***** TEXTE

Ce jeudi 31 mars, le Conseil Fédéral du Développement Durable organisait un forum sur l’efficacité des ressources, où étaient réunies toutes les parties prenantes : pouvoirs publics, académiques, entreprises, syndicats et ONG. L’échange a mis en lumière l’intérêt d’un tel dialogue « multistakeholder » sur des enjeux aussi cruciaux pour l’avenir de nos sociétés.


Comme on peut le découvrir dans le « document de fond » mis à disposition des participants par le CFDD, « Perspectives d’une efficacité des ressources dans le cadre du développement durable », la tension sur les ressources s’exprime déjà de façon très concrète : ainsi, le Parlement Européen a observé un triplement du prix du métal et des minerais sur le marché mondial, soit +285 % entre 2002 en 2008. Dans les prochaines années, de nombreux matériaux viendront à manquer, si l’on poursuit la ponction sur les ressources à la vitesse actuelle. C’est pourquoi, la Commission européenne tient régulièrement à jour une liste des matériaux dits « critiques », pour lesquels des ruptures d’approvisionnement sont à craindre et à anticiper…

Face à cette situation, le « business as usual » n’est pas une option, tout le monde en convient. Mais l’attention est encore focalisée sur les progrès technologiques comme réceptacles de tout espoir de solution. Certes, ceux-ci sont nécessaires mais ne suffiront pas à assurer un développement soutenable de la planète. Dans l’ambiance générale de course aux profits et d’incitation à la consommation, les progrès technologiques sensés permettre une réduction de la consommation d’énergie ou de ressources, produisent in fine un accroissement de cette consommation parce que les biens ainsi produits sont moins chers et donc plus accessibles. C’est ce qu’on appelle l’effet rebond. Celui-ci s’observait déjà au XIXe siècle avec le charbon. L’effet rebond s’observe toujours aujourd’hui, alors que l’Europe augmente encore sa consommation en ressources, via les biens qu’elle importe. En poursuivant la ponction des ressources d’autres continents, on hypothèque d’autant le développement durable des régions concernées.

**********

EXERCICES À RÉALISER.
1. Reproduisez à l'identique le passage du texte sur l'efficacité des ressources situé entre « Ce jeudi 31 » et « de nos sociétés. », bornes comprises.
2. Répondez aux questions suivantes d'après le texte sur l'efficacité des ressources :
(a) Quel jour le Conseil Fédéral du Développement Durable a-t-il organisé son forum ?
(b) Selon le Parlement Européen, de quel pourcentage le prix du métal et des minerais a-t-il augmenté sur le marché mondial entre 2002 et 2008 ?
(c) Avec quelle ressource l'effet rebond s'observait-il déjà au XIXe siècle ?
3. Reprenez le texte sur l'efficacité des ressources à partir de sa dernière phrase et poursuivez la rédaction.

***** DONNÉES FOURNIES

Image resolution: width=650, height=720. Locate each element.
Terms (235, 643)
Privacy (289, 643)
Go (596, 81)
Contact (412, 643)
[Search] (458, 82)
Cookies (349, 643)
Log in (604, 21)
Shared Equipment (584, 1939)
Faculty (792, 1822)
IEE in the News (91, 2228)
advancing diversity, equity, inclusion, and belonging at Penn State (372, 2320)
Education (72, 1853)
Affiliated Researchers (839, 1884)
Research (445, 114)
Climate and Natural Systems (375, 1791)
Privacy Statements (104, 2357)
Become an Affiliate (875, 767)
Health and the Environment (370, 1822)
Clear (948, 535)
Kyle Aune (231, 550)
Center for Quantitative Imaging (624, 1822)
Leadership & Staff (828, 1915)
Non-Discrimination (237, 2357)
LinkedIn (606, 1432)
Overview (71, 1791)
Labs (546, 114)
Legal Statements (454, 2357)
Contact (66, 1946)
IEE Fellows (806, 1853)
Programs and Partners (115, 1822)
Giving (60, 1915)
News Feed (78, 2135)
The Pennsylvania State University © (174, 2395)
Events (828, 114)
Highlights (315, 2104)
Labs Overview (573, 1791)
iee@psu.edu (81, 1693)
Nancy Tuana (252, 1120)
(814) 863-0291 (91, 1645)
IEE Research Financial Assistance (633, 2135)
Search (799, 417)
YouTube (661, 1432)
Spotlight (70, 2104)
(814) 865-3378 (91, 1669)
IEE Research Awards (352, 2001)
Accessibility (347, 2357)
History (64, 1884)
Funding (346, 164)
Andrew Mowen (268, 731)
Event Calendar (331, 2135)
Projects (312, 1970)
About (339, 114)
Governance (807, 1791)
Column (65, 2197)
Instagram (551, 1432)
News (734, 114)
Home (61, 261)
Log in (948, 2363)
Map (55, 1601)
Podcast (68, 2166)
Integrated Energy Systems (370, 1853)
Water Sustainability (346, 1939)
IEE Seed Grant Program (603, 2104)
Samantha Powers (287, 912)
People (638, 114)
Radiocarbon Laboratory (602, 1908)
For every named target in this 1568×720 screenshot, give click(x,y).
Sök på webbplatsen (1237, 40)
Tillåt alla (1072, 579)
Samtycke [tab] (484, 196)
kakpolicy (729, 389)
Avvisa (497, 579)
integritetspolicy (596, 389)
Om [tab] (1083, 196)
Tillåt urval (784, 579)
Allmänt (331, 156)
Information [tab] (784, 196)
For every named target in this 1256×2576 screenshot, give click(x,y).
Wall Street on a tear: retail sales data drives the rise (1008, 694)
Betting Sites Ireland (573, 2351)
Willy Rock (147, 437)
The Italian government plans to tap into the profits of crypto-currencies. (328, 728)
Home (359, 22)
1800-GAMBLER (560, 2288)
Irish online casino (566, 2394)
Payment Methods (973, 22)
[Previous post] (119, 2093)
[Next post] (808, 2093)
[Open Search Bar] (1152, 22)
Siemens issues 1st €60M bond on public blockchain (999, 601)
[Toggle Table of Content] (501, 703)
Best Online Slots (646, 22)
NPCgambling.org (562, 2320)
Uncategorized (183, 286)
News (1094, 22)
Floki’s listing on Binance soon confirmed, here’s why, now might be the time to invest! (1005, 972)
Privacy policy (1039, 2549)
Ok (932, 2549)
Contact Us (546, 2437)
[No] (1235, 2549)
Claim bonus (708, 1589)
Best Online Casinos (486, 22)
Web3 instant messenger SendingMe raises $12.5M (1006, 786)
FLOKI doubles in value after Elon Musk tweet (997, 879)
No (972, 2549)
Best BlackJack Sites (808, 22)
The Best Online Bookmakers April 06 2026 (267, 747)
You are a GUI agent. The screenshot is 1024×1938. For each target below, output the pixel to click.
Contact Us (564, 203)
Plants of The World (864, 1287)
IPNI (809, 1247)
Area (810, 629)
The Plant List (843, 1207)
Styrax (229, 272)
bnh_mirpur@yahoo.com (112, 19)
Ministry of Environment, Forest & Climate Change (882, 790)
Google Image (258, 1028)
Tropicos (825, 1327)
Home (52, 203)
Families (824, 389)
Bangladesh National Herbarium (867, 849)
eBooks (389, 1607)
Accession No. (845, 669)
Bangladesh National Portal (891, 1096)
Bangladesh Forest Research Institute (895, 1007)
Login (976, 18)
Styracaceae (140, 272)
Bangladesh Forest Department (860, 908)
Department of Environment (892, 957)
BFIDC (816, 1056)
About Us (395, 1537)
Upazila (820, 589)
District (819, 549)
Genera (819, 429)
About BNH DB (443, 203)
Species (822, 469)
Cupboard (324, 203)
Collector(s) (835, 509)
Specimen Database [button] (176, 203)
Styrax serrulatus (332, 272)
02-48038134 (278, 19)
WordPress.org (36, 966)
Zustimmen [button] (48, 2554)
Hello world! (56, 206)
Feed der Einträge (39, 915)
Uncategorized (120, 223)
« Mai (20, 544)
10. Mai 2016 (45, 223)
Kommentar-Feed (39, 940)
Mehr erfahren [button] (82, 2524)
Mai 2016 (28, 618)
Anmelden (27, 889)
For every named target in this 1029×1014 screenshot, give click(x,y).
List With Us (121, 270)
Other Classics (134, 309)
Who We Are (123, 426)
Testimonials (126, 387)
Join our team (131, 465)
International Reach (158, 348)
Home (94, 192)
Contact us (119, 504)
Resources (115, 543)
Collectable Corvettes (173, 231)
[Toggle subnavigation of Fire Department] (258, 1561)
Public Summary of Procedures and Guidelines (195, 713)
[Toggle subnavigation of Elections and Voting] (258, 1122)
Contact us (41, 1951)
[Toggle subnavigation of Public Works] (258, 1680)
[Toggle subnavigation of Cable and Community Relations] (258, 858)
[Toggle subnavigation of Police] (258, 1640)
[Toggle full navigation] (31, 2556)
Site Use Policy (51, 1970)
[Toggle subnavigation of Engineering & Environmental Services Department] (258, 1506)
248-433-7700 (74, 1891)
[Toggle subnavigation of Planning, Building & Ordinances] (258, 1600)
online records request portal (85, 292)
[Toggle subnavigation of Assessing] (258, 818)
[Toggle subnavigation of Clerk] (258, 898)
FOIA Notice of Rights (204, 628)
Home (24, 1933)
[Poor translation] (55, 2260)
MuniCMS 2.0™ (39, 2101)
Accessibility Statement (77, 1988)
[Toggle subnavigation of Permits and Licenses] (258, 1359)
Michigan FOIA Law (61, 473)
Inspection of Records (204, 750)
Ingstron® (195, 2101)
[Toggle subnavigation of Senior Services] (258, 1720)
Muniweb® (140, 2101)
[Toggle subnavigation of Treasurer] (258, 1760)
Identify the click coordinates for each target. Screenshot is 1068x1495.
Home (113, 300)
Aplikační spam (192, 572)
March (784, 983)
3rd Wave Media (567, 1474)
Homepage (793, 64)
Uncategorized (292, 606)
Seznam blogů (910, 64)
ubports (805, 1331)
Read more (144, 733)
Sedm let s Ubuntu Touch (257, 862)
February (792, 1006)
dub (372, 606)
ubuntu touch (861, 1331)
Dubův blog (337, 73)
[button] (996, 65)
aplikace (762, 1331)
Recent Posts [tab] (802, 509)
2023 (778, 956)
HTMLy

**********

RÉPONSES AUX EXERCICES.
1.
Ce jeudi 31 mars, le Conseil Fédéral du Développement Durable organisait un forum sur l’efficacité des ressources, où étaient réunies toutes les parties prenantes : pouvoirs publics, académiques, entreprises, syndicats et ONG. L’échange a mis en lumière l’intérêt d’un tel dialogue « multistakeholder » sur des enjeux aussi cruciaux pour l’avenir de nos sociétés.

2.
(a) Le jeudi 31 mars.
(b) +285 %.
(c) Le charbon.

3.
C’est pourquoi, selon les associations membres d’Associations 21, il faut changer fondamentalement nos modes de production et de consommation. Ce ne sera possible qu’avec des politiques de régulation qui limitent les ponctions sur les ressources naturelles, au moyen de plafonds.

Comment ?

 En adoptant des indicateurs de mesure de ponction des ressources, tels que le « total material requirement », TMR, indicateur proposé par les Amis de la Terre Europe et le SERI.

 En internalisant les coûts sociaux et environnementaux dans les prix.

 En limitant les moyens de stimuler les formes de consommation qui visent à assouvir des besoins artificiels, donc en réglementant plus strictement la publicité.

 En mettant en oeuvre le principe « cradle to cradle », qui consiste à récupérer les matières pour les réutiliser à l’infini; c’est ce qu’on appelle l’économie circulaire. Et parce que le retraitement des matières est coûteux, il faut commencer par déprogrammer l’obsolescence des produits manufacturés, allonger leur durée de vie primaire.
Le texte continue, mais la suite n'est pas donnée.